We use a variety of renaissance and baroque recorders when we perform. During the fifteenth century instrument makers began producing choirs (or consorts) of recorders with cylindrical bores, in various sizes. These recorders have a range limited to about an octave and a minor seventh with a bold, rich timbre which is even in quality and dynamic level throughout their range. As the sixteenth century progressed, recorders were constructed with conical bores tapering gently towards the foot and by the late seventeenth century the recorder was completely redesigned for use as a solo instrument. Where previously it had been made in one or two pieces it was now made in three allowing for more accurate boring. It was given a more pronounced taper than ever before and had a fully chromatic range of two octaves and ultimately two octaves and a fifth. It was voiced to produce a more refined, focused and expressive sound. They are made from a variety of timbers such as European boxwood, palisander, plumwood, ebony and Australian mulga.

Violas da Gamba

The viola da gamba (viol) first appeared in Spain in the mid to late 15th century. These instruments are played upright, supported between the legs. They are fretted like a guitar and have 6 or 7 gut strings. They are bowed underhand. Like the recorder, viols were popular in the renaissance and baroque periods. Henry VIII, whose consort music gave our group its name, owned 76 recorders and a “chest” of viols at the time of his death. 

Lutes, Theorbos & Guitars

The lute is set apart from other hand-plucked instruments by its pear shape, carved rose and several paired gut strings (“courses”).
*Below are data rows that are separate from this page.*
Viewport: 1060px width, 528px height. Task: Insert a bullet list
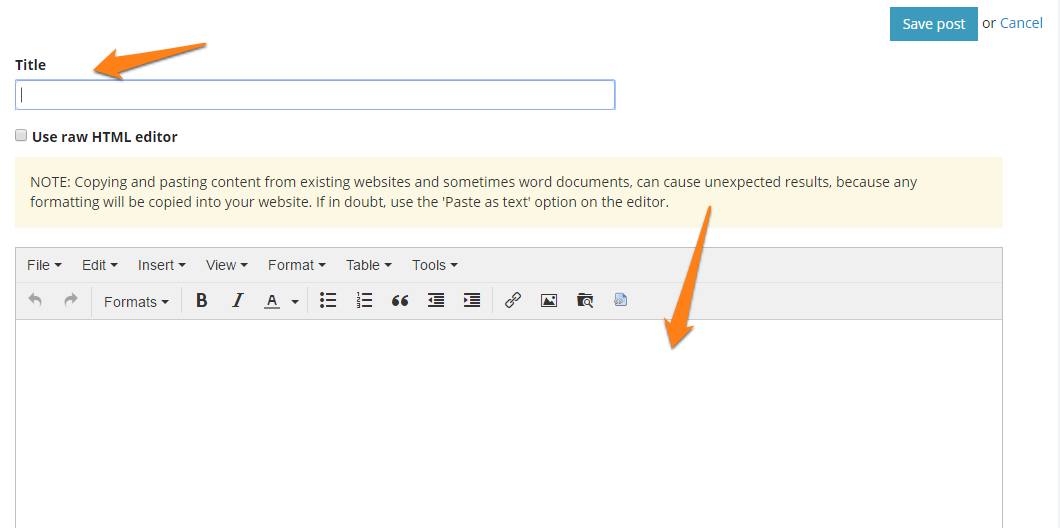point(328,300)
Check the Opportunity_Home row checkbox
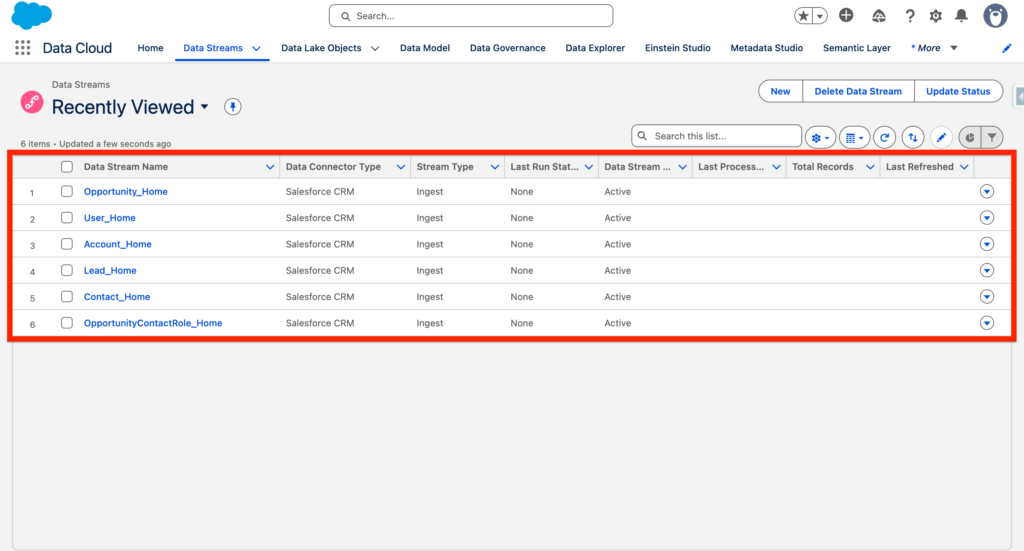This screenshot has width=1024, height=551. [x=67, y=191]
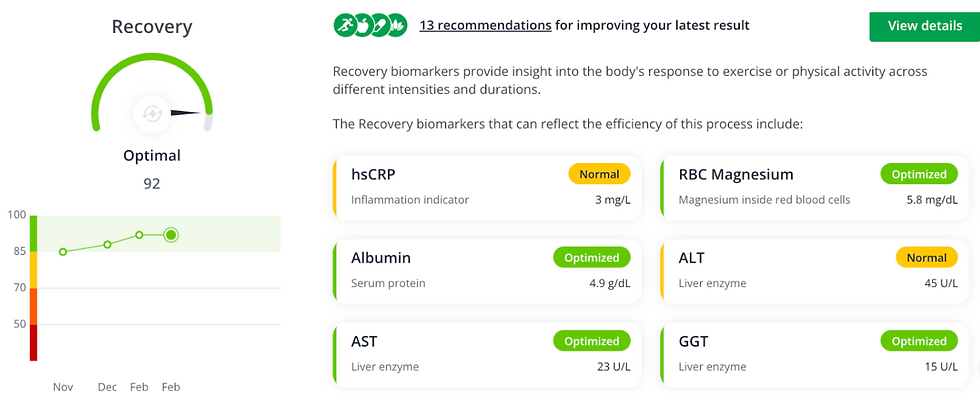The width and height of the screenshot is (980, 411).
Task: Click the Recovery gauge needle
Action: click(x=186, y=112)
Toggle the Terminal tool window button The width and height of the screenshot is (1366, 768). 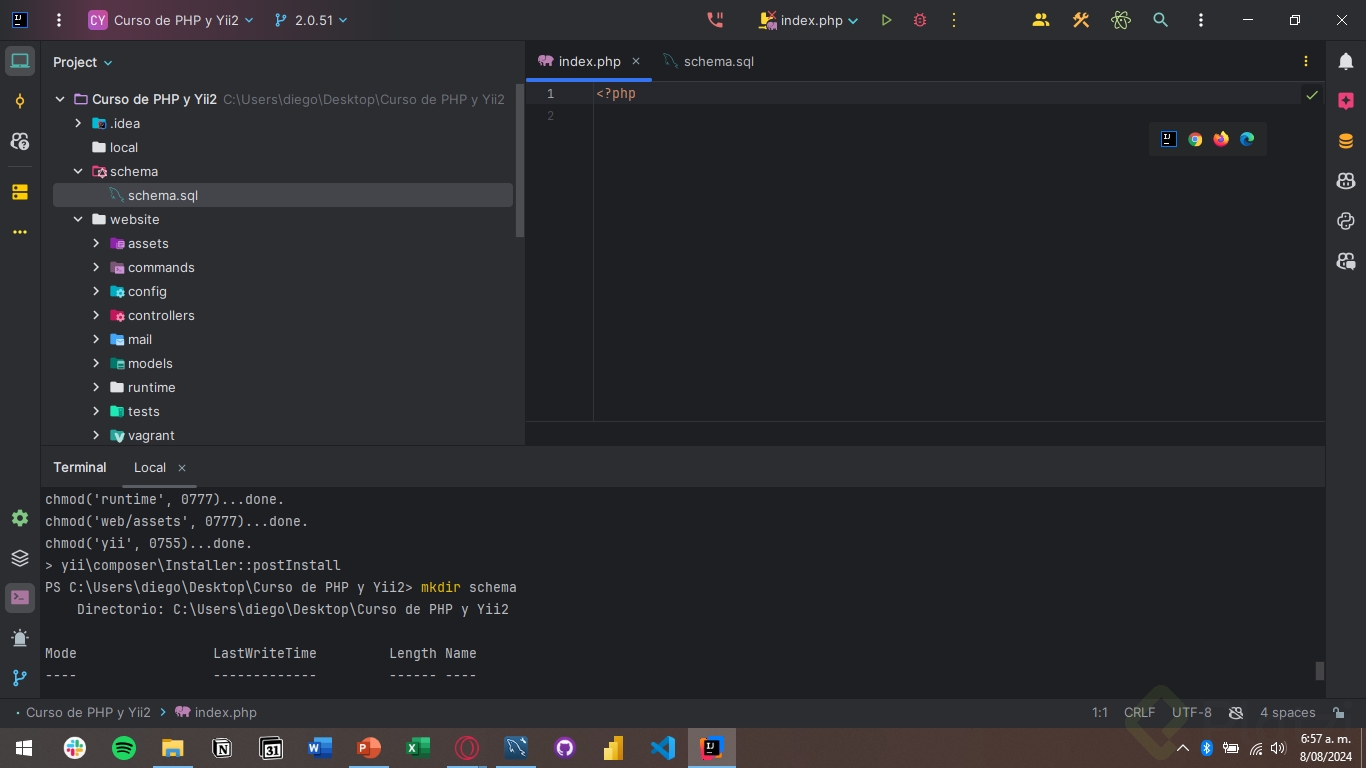pos(20,598)
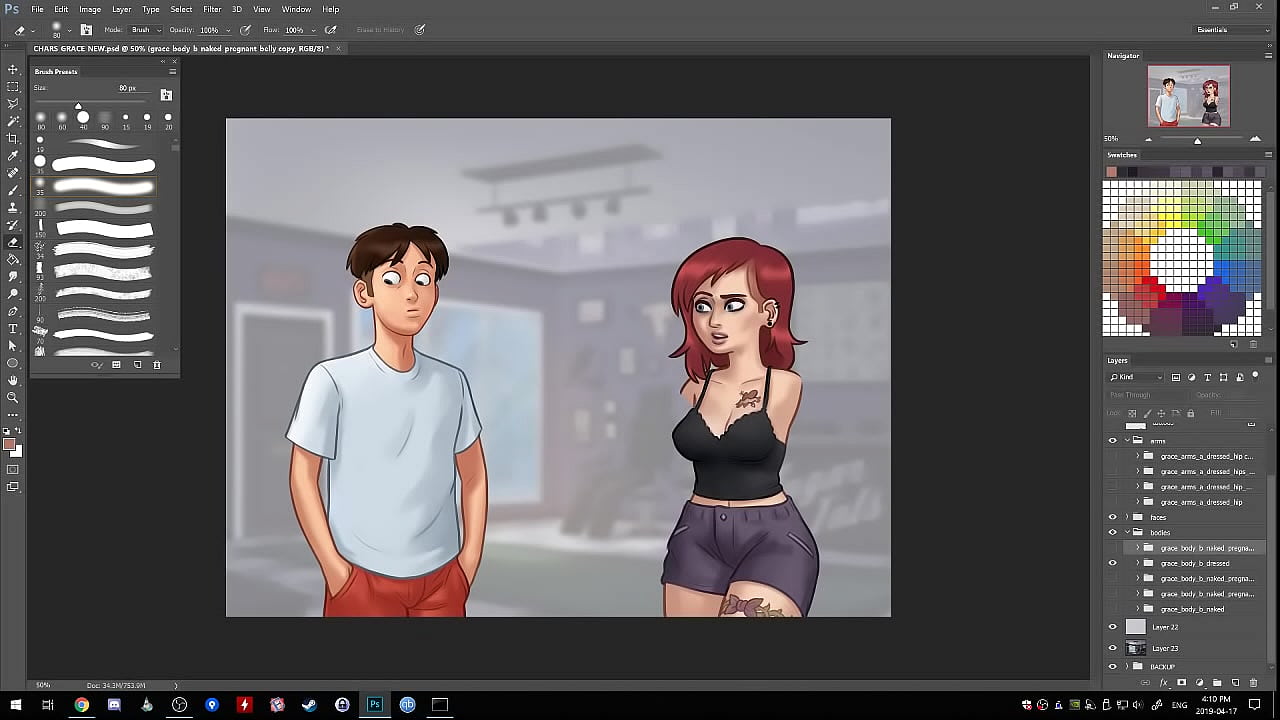Choose the Paint Bucket tool
The height and width of the screenshot is (720, 1280).
point(13,259)
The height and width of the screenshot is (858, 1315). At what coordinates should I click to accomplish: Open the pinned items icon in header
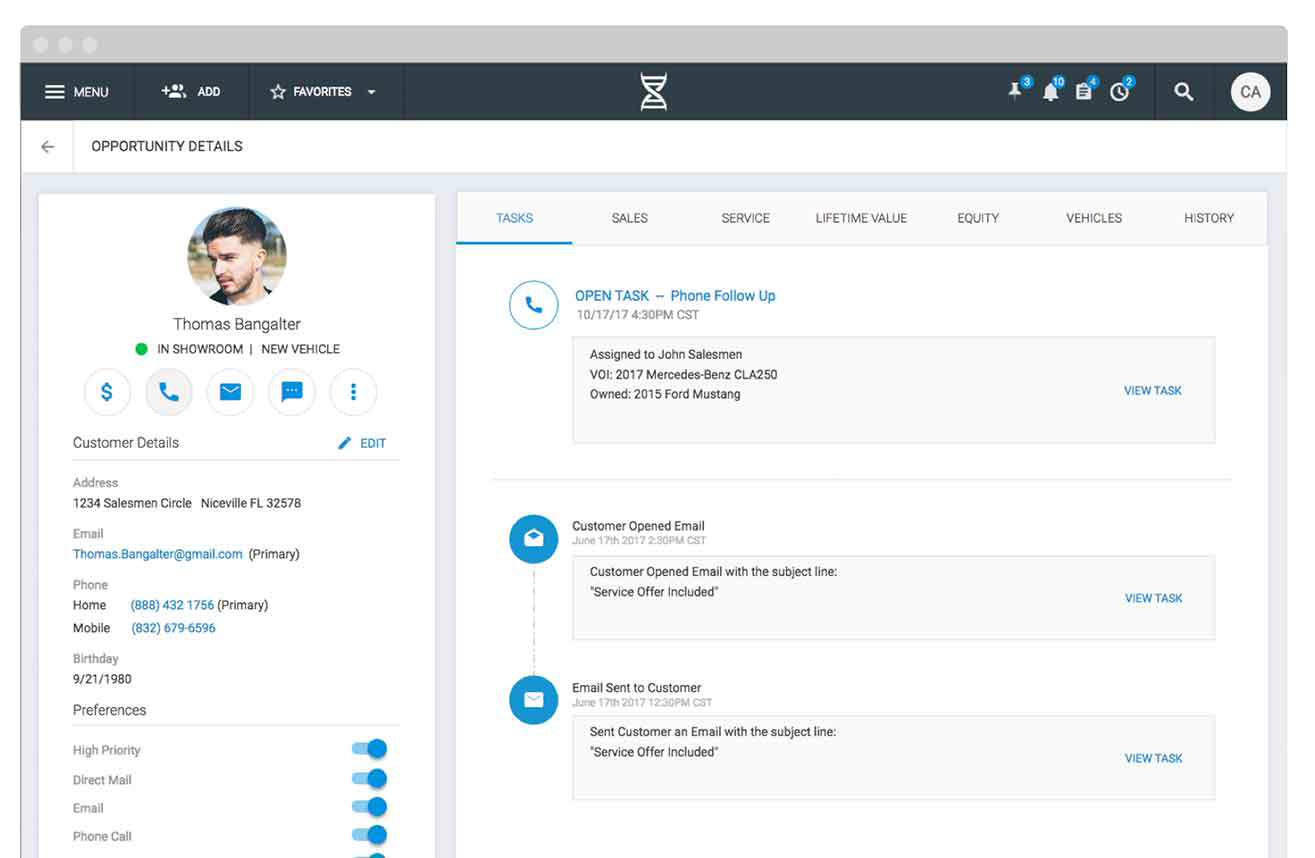pyautogui.click(x=1016, y=92)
The lute occupied the highest place in Renaissance esteem for musical instruments, second only to the voice. The Renaissance lute came in many different sizes, from treble to bass. The number of strings varied, increasing with time. The theorbo is a later development of the lute with an extended neck and a second pegbox. Theorbos were developed during the late 16th century in Italy, inspired by the demand for extended bass range instruments for use in vocal accompaniment and continuo playing.